Dataset entries:
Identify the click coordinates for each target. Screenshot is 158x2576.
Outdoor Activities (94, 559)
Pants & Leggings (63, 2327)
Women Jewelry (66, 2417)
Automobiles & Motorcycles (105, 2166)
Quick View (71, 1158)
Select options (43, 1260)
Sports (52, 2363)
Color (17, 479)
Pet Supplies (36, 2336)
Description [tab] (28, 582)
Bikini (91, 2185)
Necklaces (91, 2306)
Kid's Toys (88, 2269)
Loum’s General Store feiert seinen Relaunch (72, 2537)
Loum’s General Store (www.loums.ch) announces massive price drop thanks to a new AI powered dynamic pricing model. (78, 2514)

- What you have to do: Write out exactly those lines of the records above that lie from the one with "Necklaces (91, 2306)" through the last line, including both.

- Output for this task:
Necklaces (91, 2306)
Kid's Toys (88, 2269)
Loum’s General Store feiert seinen Relaunch (72, 2537)
Loum’s General Store (www.loums.ch) announces massive price drop thanks to a new AI powered dynamic pricing model. (78, 2514)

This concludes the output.